Mulai Berzakat

Ratusan Paket Idulfitri untuk Penjaga Negeri di Kepri

1
  •   Date :  June 13, 2019
  •   Eko Ramdani
  •   Editor Dyah Sulistiowati
  •   Viewers :  76

ACTNews, BATAM – Suasana khas markas Tentara Nasional Indonesia (TNI) terasa saat tim Aksi Cepat Tanggap (ACT) mengunjungi markas prajurit Marinir Ksatrian Batalyon Infantri-10/SBY Batam di Kepulauan Riau. Terlihat para prajurit yang mengenakan seragam kebanggaan loreng hijau gelap, hilir-mudik di dalam lokasi. Tempat ini merupakan salah satu markas para penjaga negeri di perbatasan Indonesia untuk terus menjaga kedaulatan.

Kini takbir telah menggema, namun kenangan saat tim ACT singgah di markas Marinir itu masih membekas hingga hari raya tiba. Senin (3/6) lalu, ACT dengan membawa 100 paket Idulfitri hadir di sana. Membawakan kebahagiaan untuk para penjaga negeri yang rela mengurangi waktu bersama keluarga untuk terus menjaga perbatasan Indonesia.

Intan Komalasari dari tim ACT Kepulauan Riau mengatakan, di markas prajurit Marinir Ksatrian Batalyon Infantri-10/SBY Batam itu, ACT menyerahterimakan paket pangan untuk Idulfitri kepada 100 prajurit Marinir. Paket ini sebagai salah satu apresiasi ACT kepada para penjaga negeri yang tak mengenal waktu mengawal perbatasan. “Paket ini merupakan paket khusus bagi tentara atau masyarakat yang tinggal di perbatasan negara, seperti di Kepri ini yang berbatasan langsung dengan perairan Singapura dan Malaysia,” jelasnya.

Perlu diketahui, Kepulauan Riau menjadi salah satu daerah perbatasan yang sangat dekat dengan negara tetangga seperti Singapura dan Malaysia. Kepri juga berbatasan langsung dengan perairan Cina Selatan yang mencakup beberapa negara. Maka dari itu, penjagaan ketat perlu dilakukan di perbatasan negara, mengingat Indonesia memiliki wilayah yang cukup luas.

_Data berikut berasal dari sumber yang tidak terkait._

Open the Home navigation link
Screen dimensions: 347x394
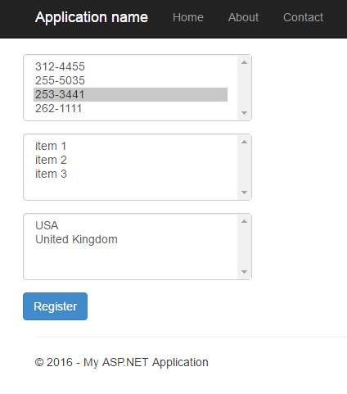[x=188, y=17]
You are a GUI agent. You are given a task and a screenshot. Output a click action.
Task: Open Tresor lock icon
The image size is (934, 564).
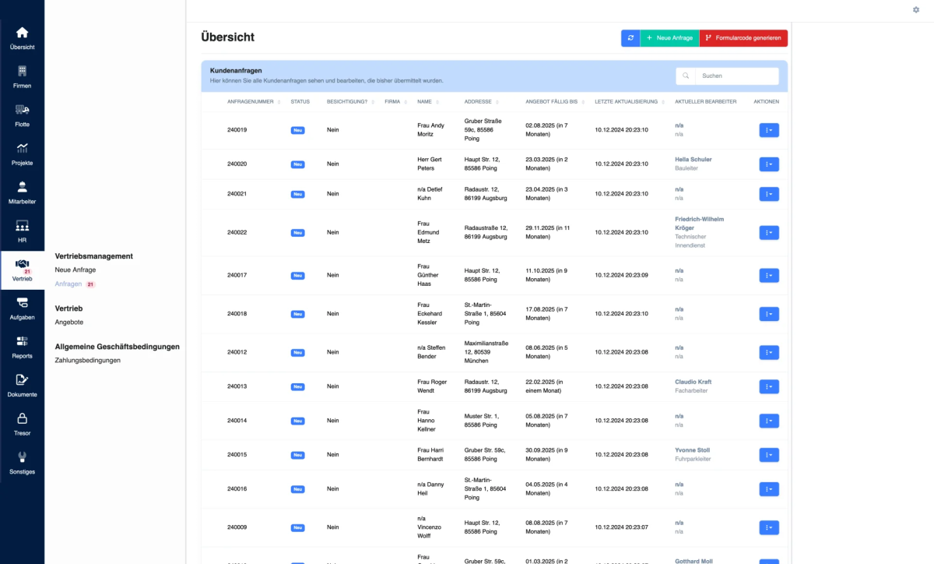point(22,423)
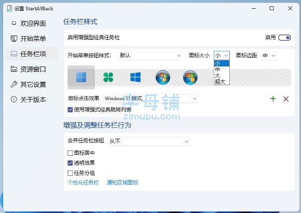
Task: Toggle the 启用 enhanced classic taskbar switch
Action: 285,38
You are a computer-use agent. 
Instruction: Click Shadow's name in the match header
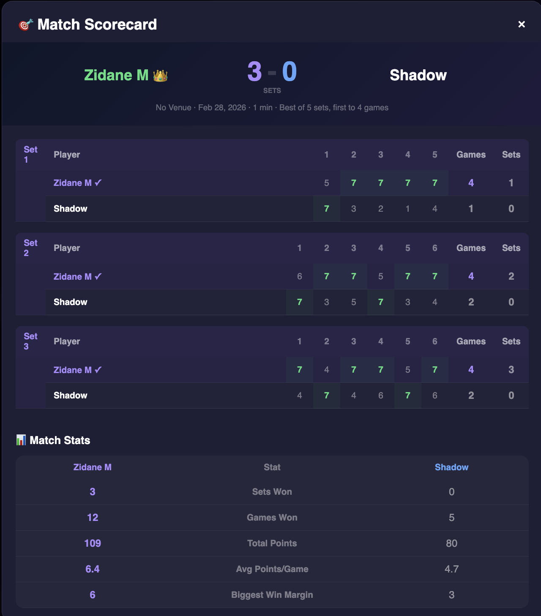[x=418, y=75]
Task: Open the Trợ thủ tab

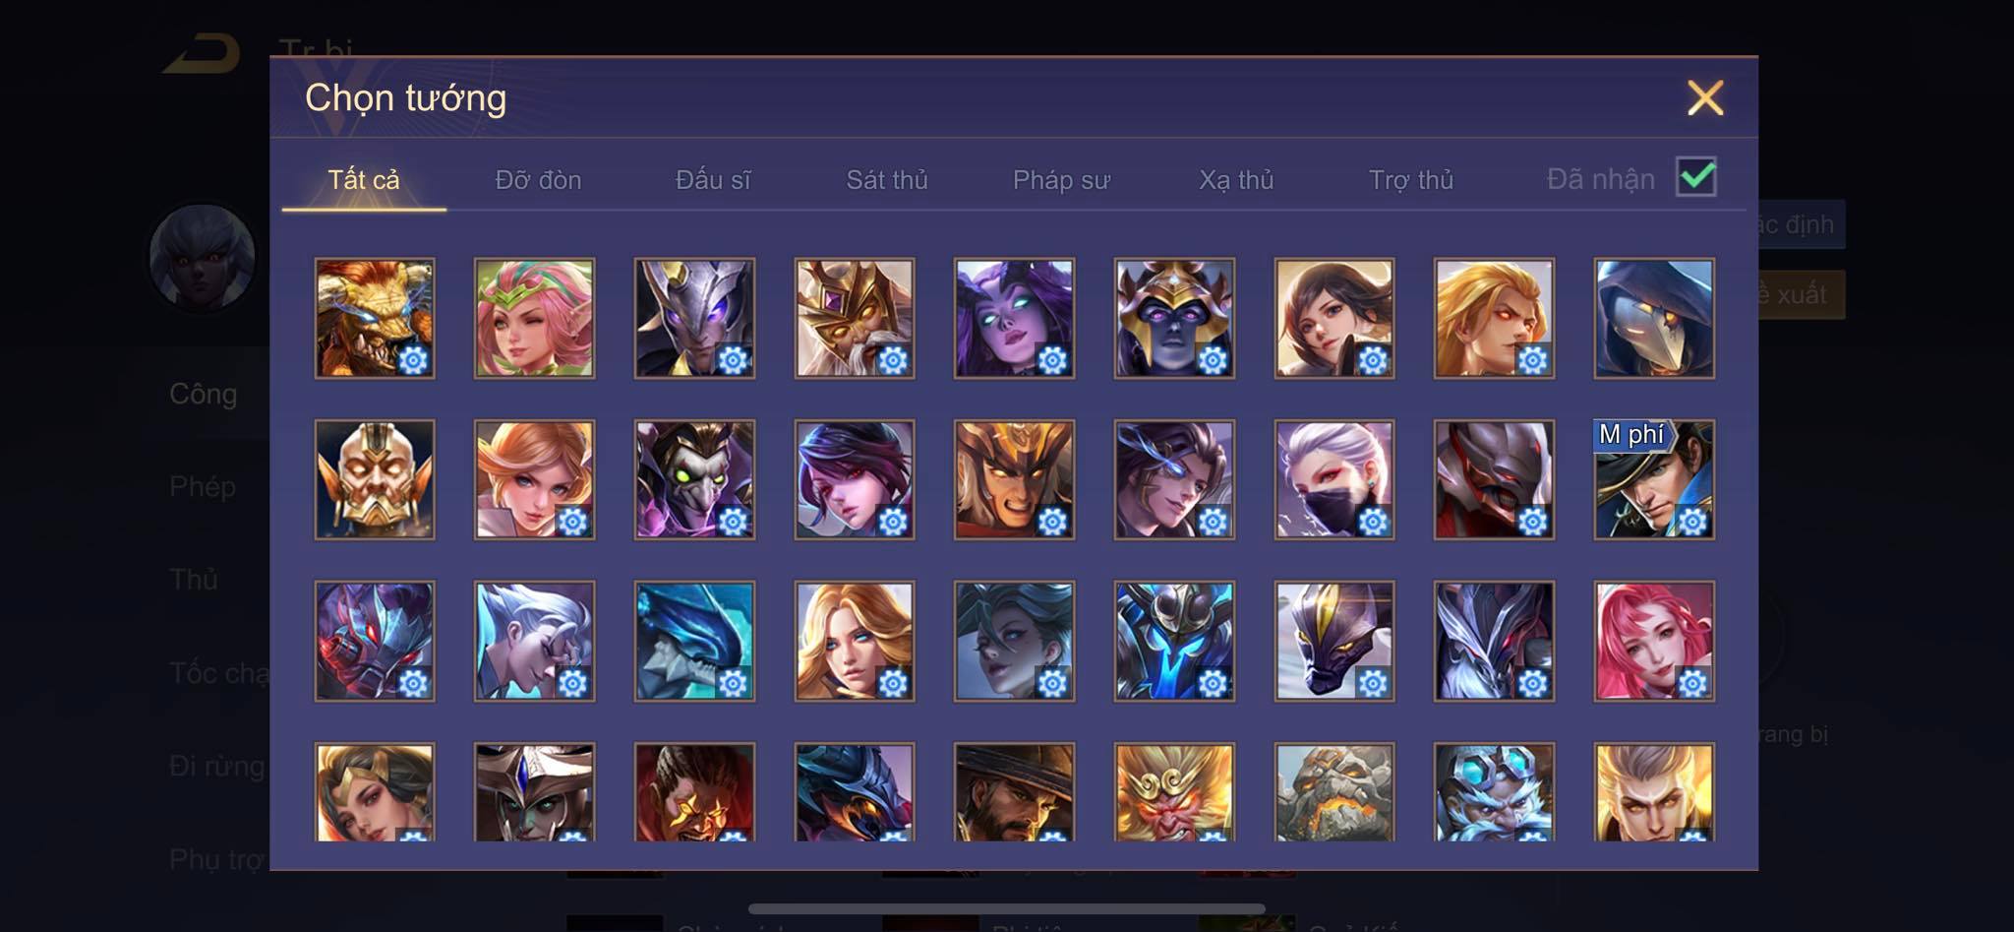Action: pyautogui.click(x=1411, y=180)
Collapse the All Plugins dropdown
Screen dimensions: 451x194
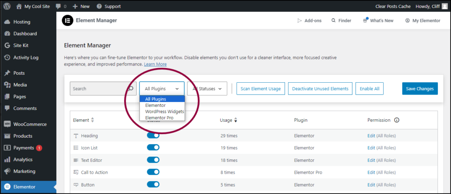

Selain paket pangan untuk penjaga negeri, di Kepri, ACT juga mengirimkan Kapal Ramadhan Anambas. Kapal yang telah berlabuh pada Sabtu (25/5) lalu itu membawa 1.500 paket pangan yang dibagikan kepada masyarakat yang tinggal di Kabupaten Kepulauan Anambas. Kabupaten termuda di Kepri itu merupakan salah satu pulau terluar yang dimiliki Indonesia.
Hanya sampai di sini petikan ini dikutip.